Half of Republicans in new poll say election was ‘rigged,’ stolen from Trump

Roughly half of Republicans believe President Trump “rightfully won” the election, with 68 percent saying they had concerns about a “rigged” vote counting process in favor of President-elect Joe Biden, according to a new Reuters-Ipsos opinion poll released Wednesday.

Overall, 73 percent of Americans polled in the Nov. 13-17 survey said they believed Biden won the election, while 5 percent say they thought Trump won. 

However, only 29 percent of Republicans believed that Biden had “rightfully won,” compared to 52 percent of Republicans who said the same about Trump. 

The poll also reported that 55 percent of adults believed the 2020 election was “legitimate and accurate,” a 7 percentage point decrease from a similar poll released following the 2016 election. 

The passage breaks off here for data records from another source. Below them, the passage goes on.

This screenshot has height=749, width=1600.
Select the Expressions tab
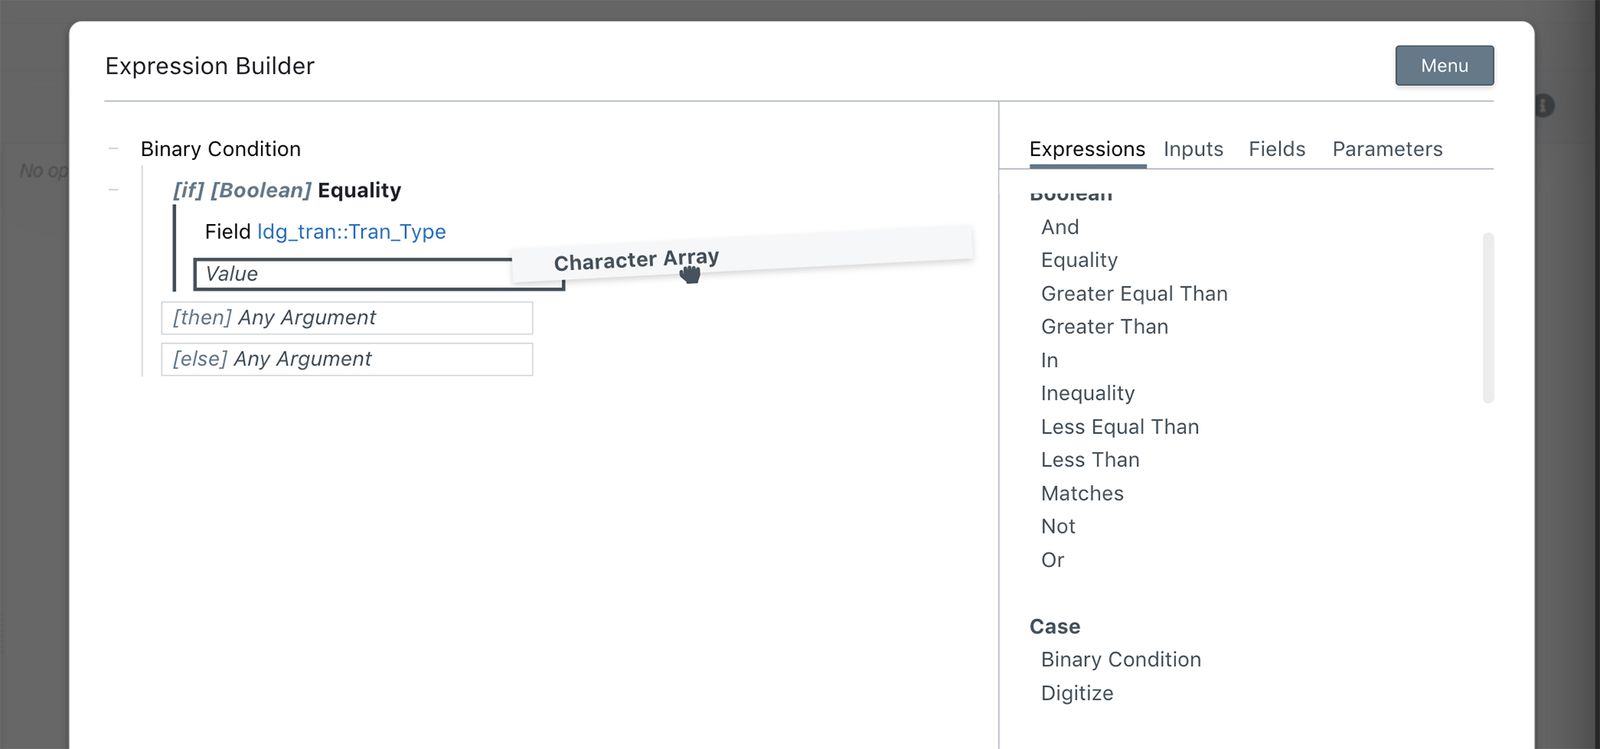click(1087, 148)
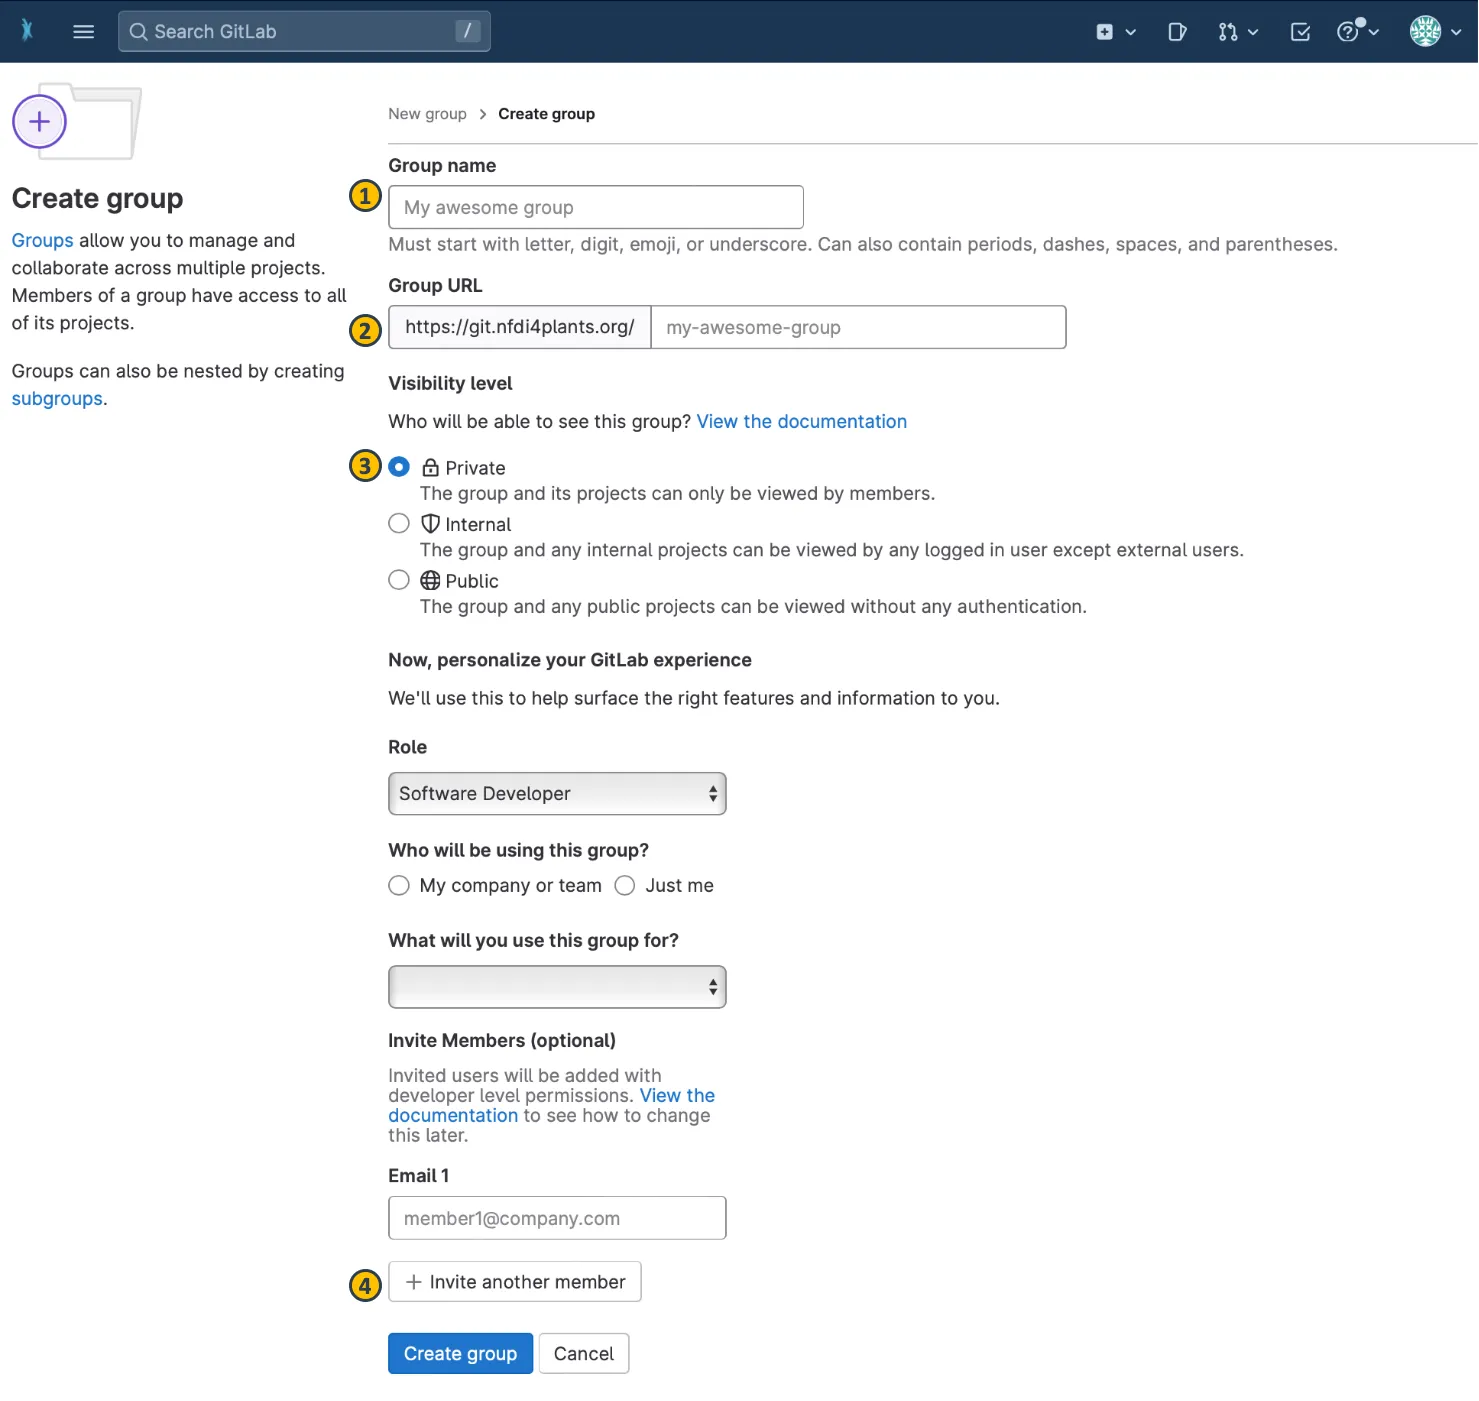Open the Issues icon in the top bar

click(1177, 32)
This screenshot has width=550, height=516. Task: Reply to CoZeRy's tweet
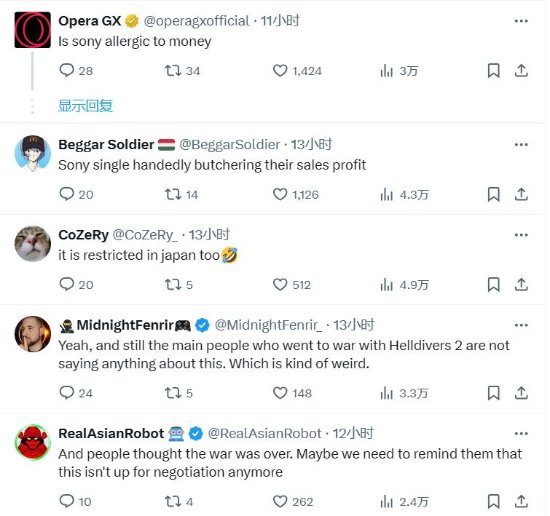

On Nov. 7, after a days-long tally of absentee ballots across U.S. states, The Associated Press and other major news outlets officially called the race for Biden, although Trump has since refused to concede, citing unsubstantiated claims of widespread voter fraud in an attempt by Democrats to steal the election. 

These claims followed months of Trump’s repeated allegations, without evidence, that voting by mail was a practice rampant with voter fraud. 

The Trump campaign has launched a series of legal battles disputing the election results in key battleground states, although Republicans announced this week that they would be dropping federal election lawsuits in Michigan, Georgia, Pennsylvania and Wisconsin.

On Tuesday, the Pennsylvania Supreme Court ruled 5-2 against the Trump campaign in a lawsuit alleging that its representatives had been unlawfully deprived of an adequate opportunity to watch the vote count in Philadelphia.

Biden leads Trump by more than 73,000 votes in the Keystone State with more than 98 percent of the vote counted.